Macau SAR: A step forward on tax

In late December, 2019, a new and consequential step toward fiscal transparency and accountability on par with international standards was decisively taken by the Government of the Macau Special Administrative Region with the approval of Law No. 21/2019, a revision of the Complementary Tax Law.

Under the added provisions, income tax is now owed by any company incorporated in the Macau S.A.R. and classified as a so-called "final parent entity", understood therein as a entity which, being a constituent company of a multinational group, holds, directly or indirectly, sufficient economic interest in one or more of that group's constituent companies such as to warrant taxation in accordance with consolidated financial statements (i.e., financial statements in which the assets, liabilities, returns, expenses, and cash-flows, of the final parent entity and of the remaining constituent companies of the multinational group are presented as belonging to one single economic entity – the final parent entity) and are issued in conformity with accounting and reporting rules of the jurisdiction in which such entity keeps its effective tax residence. Law No. 21/2019 goes still one step further by providing that income tax is still owed when no consolidated financial statements are issued, but ought to be issued, were the final mother entity a publicly traded and owned company.

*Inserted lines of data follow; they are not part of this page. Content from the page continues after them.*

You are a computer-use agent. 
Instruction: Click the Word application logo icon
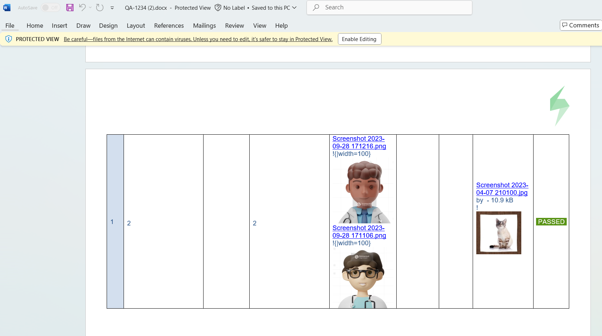[7, 8]
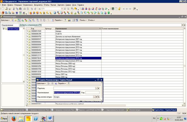Screen dimensions: 187x122
Task: Expand the Номенклатура tree root node
Action: coord(4,29)
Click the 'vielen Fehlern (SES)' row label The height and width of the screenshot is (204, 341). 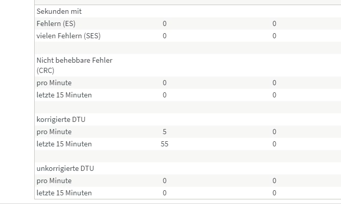[68, 36]
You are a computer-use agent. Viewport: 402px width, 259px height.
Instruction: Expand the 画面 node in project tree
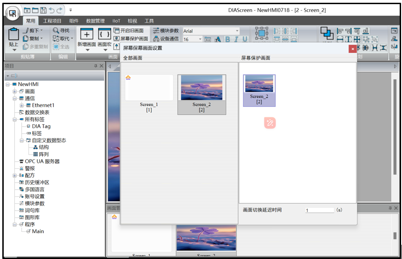click(x=15, y=92)
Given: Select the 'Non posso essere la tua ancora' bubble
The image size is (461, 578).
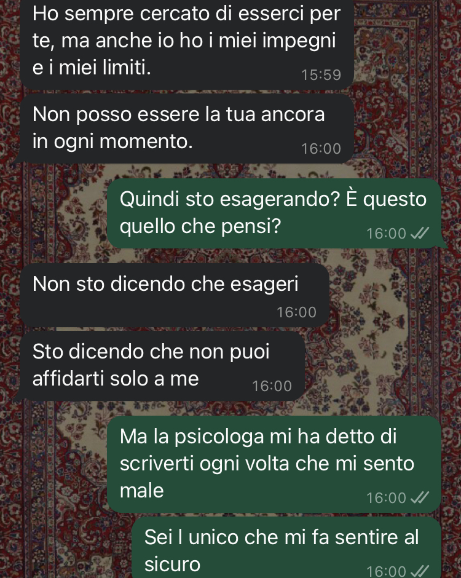Looking at the screenshot, I should 187,129.
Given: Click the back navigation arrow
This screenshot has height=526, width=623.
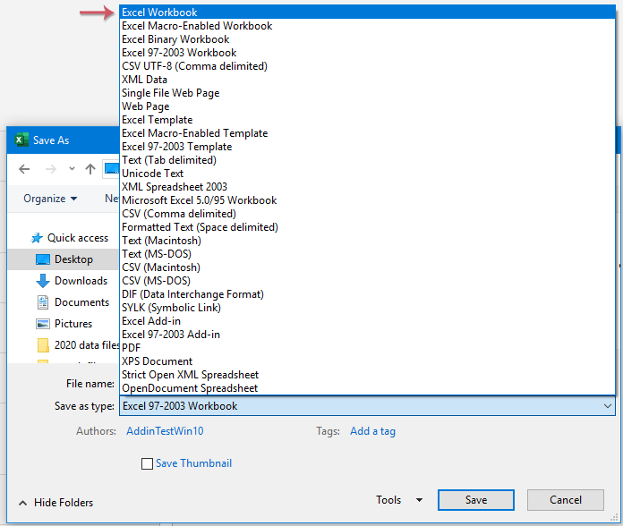Looking at the screenshot, I should click(24, 169).
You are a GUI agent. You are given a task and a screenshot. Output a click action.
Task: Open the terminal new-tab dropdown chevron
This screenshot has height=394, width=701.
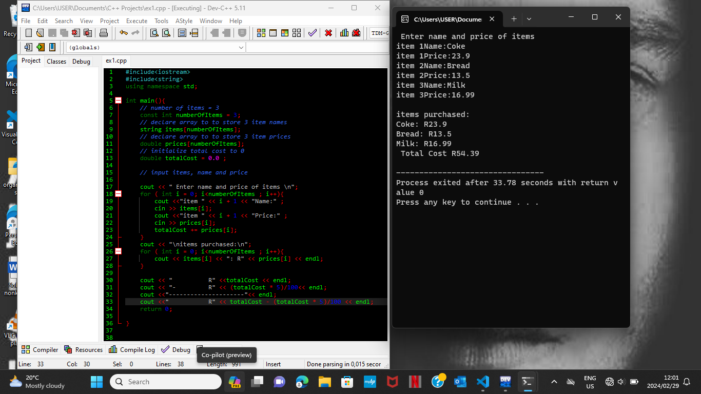coord(529,19)
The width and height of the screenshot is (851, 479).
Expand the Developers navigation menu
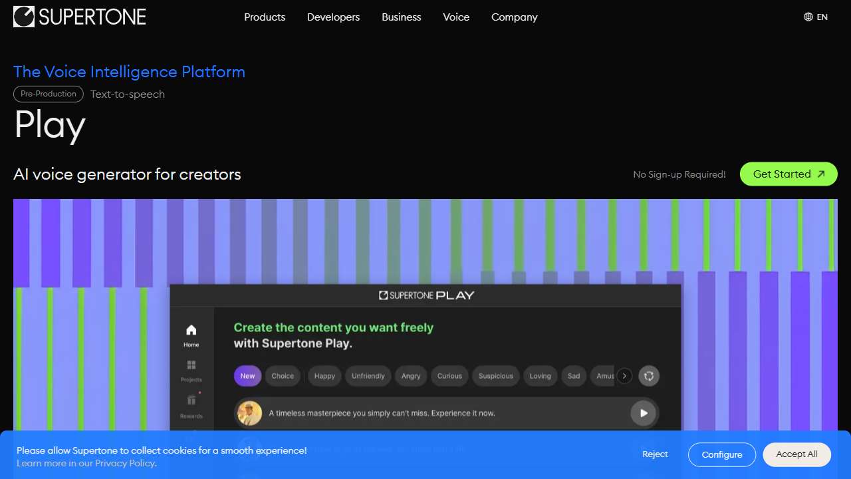click(x=333, y=17)
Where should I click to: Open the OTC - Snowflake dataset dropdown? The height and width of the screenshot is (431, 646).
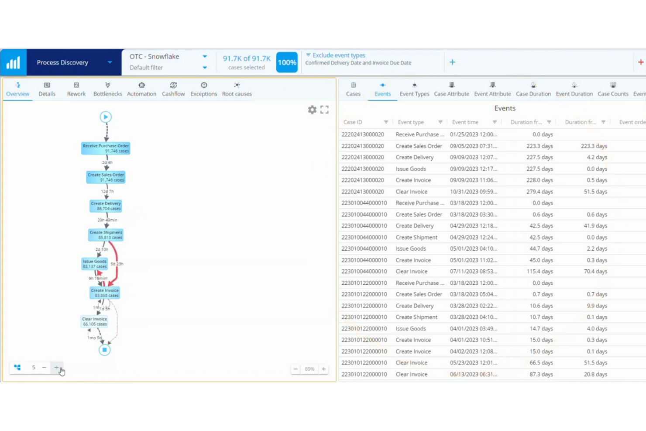[204, 56]
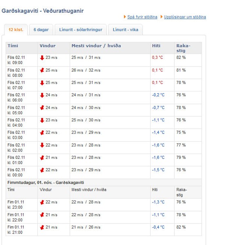Click orange triangle beside Spá fyrir stöðina
This screenshot has height=245, width=227.
pyautogui.click(x=125, y=17)
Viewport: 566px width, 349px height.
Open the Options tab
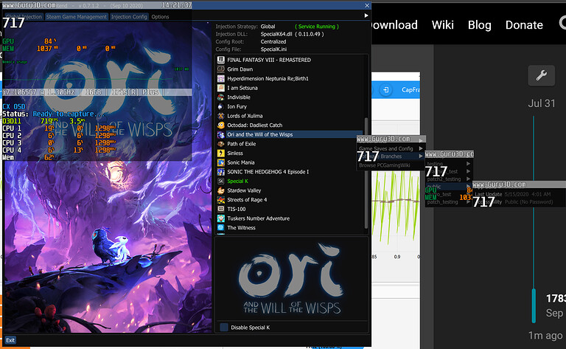click(x=160, y=16)
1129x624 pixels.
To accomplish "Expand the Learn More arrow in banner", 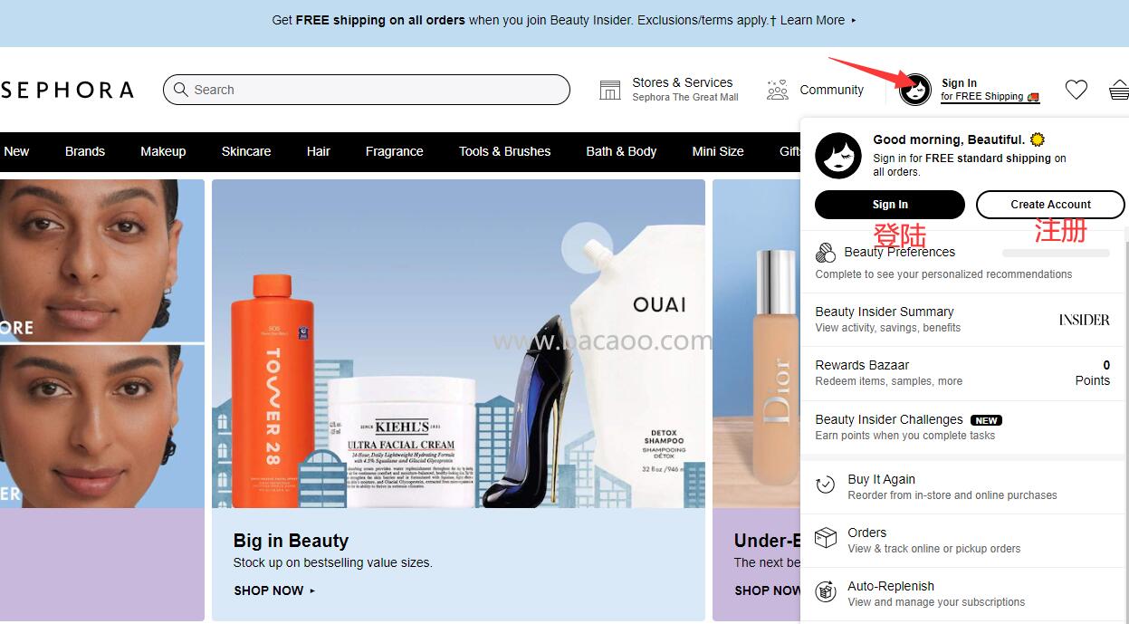I will click(x=853, y=20).

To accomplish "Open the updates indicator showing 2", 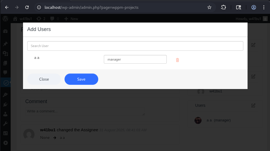I will tap(41, 19).
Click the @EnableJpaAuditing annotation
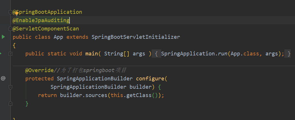 click(41, 20)
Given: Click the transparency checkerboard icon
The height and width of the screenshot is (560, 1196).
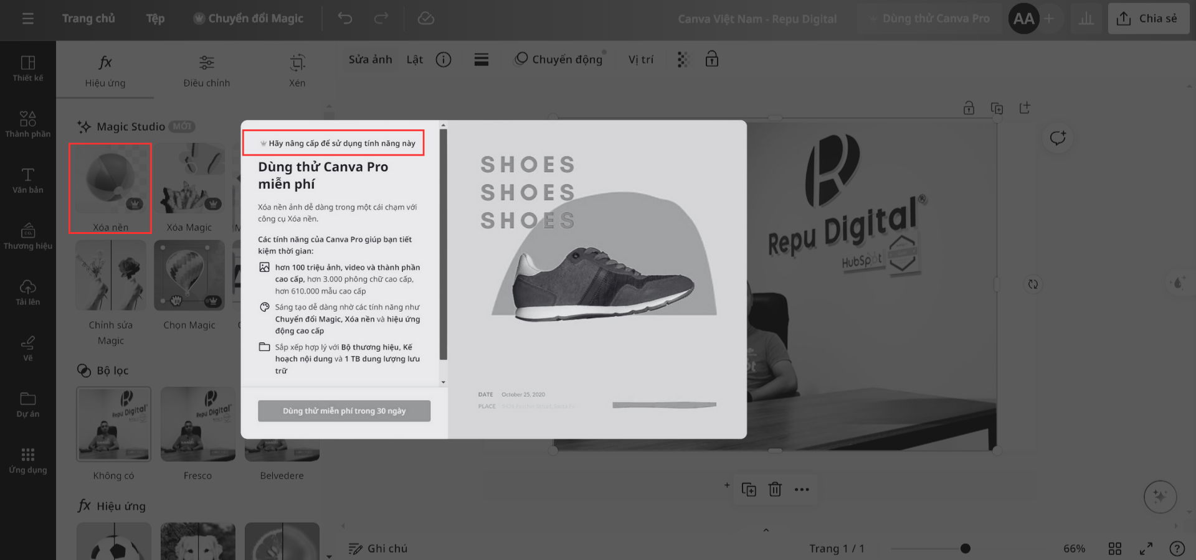Looking at the screenshot, I should coord(683,60).
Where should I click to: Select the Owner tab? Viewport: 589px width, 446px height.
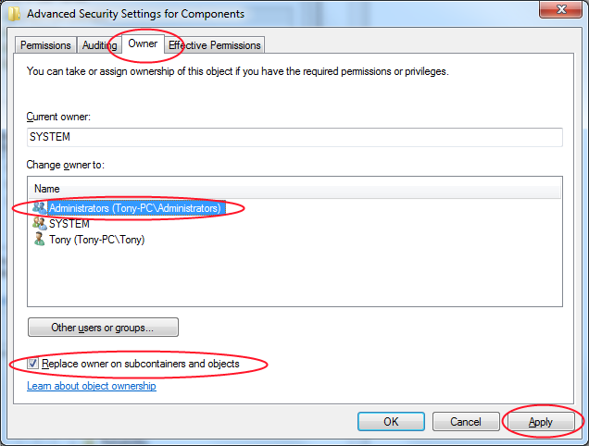(x=143, y=43)
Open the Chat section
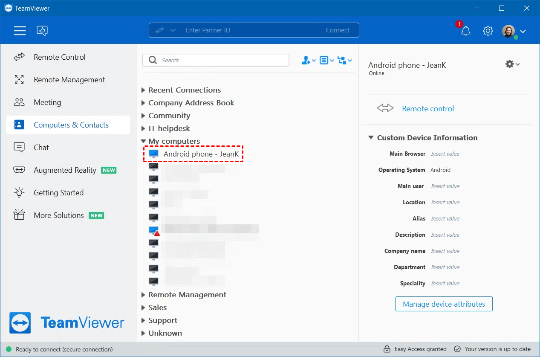 tap(41, 148)
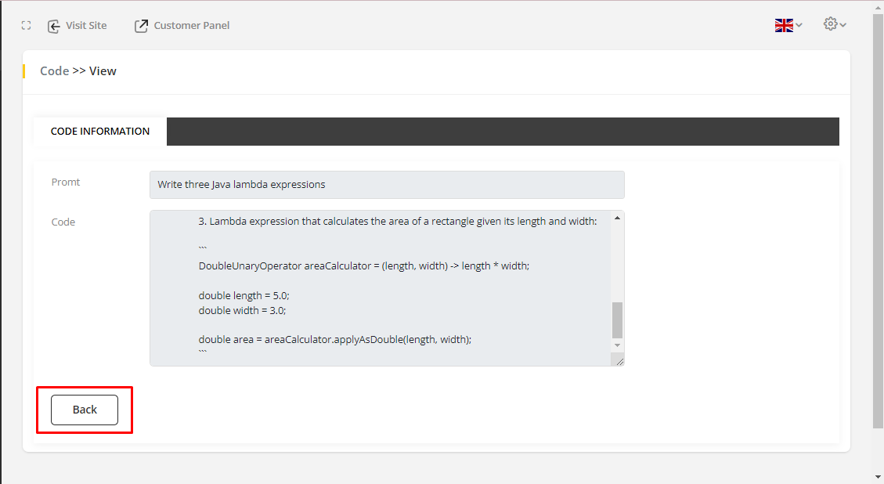Click the Code box scroll-up arrow

point(617,219)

For the purposes of complementary income tax, final parent entities are classified as a Group A tax payer and taxed according to their actual accounting statements.

Further regulation is still necessary for the new provisions to take full effect, especially in regard to final parent entities whose total profits exceed a yet unspecified amount which will act as a catalyst for several additional (and tailor-made) legal obligations, such as providing copies to the Macau Financial Services Bureau of financial statements issued in the jurisdiction of tax residence or keeping the records of incorporation of the multinational group's other constituent companies.

In all, the revised Complementary Tax Law (understood in connection with Law No. 5/2017, regarding the exchange of tax information, also revised on the same date) expresses one step further in Macau's commitment to honor the pledges made in the context of OECD's Action 13 of the Base Erosion and Profit Shifting initiative.